• _Exercise goal_: Out of the material that follows, write out exactly the lines from the line with "Open the Allmax Nutrition brand label" to the line with "You are a computer-use agent. 566x575 pixels.", both ends included, and no others.

- - - -

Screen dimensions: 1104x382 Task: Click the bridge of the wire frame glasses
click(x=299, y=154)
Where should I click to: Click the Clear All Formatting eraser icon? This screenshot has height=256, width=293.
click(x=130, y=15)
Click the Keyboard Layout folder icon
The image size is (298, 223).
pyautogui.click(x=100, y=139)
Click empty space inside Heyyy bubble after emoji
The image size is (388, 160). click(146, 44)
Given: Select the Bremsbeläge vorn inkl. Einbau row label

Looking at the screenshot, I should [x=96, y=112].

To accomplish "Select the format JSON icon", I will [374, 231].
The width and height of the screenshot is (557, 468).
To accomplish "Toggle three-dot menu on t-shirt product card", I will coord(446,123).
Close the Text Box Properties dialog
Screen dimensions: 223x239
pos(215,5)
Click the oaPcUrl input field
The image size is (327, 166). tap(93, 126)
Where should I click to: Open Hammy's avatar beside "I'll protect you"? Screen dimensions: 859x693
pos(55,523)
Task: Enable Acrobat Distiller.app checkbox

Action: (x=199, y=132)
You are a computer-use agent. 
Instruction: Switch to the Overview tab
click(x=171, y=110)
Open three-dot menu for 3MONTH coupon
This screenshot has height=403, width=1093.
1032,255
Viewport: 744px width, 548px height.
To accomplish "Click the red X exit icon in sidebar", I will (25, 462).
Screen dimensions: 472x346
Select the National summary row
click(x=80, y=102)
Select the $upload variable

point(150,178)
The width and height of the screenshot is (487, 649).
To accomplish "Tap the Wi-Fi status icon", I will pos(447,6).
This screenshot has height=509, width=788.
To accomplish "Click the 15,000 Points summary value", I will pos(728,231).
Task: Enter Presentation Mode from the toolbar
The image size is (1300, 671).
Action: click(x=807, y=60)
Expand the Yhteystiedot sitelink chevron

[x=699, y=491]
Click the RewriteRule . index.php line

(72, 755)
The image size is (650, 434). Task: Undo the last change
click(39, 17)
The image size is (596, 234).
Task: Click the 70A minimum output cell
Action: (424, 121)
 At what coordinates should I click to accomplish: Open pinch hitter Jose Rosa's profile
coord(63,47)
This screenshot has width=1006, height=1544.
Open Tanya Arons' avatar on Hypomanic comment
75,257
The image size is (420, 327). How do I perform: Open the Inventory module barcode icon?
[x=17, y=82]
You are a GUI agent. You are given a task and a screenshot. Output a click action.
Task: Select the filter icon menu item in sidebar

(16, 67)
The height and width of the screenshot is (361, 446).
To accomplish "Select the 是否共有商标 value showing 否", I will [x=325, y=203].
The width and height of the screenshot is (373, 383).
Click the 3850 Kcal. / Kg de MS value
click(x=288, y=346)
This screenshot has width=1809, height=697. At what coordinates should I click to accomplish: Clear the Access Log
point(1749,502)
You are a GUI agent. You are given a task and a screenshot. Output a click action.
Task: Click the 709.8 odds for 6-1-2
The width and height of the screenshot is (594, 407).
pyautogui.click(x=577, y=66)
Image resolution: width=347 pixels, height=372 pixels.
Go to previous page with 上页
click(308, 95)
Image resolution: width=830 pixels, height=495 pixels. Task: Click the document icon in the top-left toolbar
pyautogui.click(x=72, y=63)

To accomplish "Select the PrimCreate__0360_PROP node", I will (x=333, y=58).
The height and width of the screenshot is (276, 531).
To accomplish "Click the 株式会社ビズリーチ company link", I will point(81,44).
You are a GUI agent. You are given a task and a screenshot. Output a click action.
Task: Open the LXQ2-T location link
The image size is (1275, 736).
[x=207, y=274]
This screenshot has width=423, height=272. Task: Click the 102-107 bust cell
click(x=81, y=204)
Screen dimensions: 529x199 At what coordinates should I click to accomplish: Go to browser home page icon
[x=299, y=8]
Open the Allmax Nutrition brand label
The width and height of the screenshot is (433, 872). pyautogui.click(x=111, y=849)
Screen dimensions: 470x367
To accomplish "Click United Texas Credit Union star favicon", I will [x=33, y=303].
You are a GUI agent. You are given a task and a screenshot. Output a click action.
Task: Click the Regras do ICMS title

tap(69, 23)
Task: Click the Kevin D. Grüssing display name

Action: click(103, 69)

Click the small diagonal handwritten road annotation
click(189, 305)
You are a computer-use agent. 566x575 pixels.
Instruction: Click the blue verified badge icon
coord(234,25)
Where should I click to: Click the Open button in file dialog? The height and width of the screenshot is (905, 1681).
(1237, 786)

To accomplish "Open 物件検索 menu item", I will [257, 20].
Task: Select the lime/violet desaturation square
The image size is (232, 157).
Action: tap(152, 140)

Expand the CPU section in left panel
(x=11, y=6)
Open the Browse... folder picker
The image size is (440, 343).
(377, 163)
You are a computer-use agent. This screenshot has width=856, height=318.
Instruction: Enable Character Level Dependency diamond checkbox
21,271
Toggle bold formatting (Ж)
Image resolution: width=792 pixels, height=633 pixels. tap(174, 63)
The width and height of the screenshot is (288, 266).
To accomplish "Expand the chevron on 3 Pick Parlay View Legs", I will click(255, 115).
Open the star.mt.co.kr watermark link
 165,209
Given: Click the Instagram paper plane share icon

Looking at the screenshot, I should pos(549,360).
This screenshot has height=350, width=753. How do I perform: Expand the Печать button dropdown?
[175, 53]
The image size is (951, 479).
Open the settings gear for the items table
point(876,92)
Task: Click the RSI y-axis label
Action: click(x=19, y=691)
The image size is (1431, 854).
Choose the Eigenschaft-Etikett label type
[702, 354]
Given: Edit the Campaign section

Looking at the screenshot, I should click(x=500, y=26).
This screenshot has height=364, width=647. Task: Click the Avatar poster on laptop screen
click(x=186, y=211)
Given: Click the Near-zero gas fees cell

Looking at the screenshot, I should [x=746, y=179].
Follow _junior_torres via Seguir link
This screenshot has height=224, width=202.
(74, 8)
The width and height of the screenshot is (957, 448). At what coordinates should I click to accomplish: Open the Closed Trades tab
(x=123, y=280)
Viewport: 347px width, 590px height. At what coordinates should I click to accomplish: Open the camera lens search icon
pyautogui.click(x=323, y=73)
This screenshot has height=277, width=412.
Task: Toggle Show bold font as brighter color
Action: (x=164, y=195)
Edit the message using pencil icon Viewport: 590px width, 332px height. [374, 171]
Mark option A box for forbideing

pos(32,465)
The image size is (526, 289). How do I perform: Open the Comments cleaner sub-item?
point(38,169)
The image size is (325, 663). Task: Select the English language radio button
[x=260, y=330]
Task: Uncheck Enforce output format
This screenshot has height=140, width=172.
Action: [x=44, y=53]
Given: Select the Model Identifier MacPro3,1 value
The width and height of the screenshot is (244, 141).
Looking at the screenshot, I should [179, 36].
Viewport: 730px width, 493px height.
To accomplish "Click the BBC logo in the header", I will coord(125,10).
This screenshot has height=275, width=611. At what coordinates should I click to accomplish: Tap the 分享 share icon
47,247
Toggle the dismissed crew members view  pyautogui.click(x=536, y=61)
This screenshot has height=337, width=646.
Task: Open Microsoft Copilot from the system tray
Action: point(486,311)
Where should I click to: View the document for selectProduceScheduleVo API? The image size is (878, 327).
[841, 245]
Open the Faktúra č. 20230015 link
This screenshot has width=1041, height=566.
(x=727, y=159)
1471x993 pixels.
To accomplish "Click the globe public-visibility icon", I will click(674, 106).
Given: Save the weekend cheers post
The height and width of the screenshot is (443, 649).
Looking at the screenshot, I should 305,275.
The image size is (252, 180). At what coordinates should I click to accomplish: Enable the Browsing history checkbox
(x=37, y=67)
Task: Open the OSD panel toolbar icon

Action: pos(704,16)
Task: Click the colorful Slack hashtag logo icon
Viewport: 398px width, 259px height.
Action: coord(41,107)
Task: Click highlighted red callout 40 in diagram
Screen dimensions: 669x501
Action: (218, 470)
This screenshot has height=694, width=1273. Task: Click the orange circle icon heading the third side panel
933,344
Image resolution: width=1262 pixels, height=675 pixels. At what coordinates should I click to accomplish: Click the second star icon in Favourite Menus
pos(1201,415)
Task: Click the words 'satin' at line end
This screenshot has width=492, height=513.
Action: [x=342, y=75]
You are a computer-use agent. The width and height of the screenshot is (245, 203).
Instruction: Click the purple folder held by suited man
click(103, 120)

- - - -

• _Your solution_:
Open the Allmax Nutrition brand label
The width and height of the screenshot is (433, 872). pyautogui.click(x=111, y=849)
Screen dimensions: 470x367
To accomplish "Click United Texas Credit Union star favicon", I will [x=33, y=303].
You are a GUI agent. You are given a task and a screenshot. Output a click action.
Task: Click the Regras do ICMS title

tap(69, 23)
Task: Click the Kevin D. Grüssing display name

Action: click(103, 69)

Click the small diagonal handwritten road annotation
click(189, 305)
You are a computer-use agent. 566x575 pixels.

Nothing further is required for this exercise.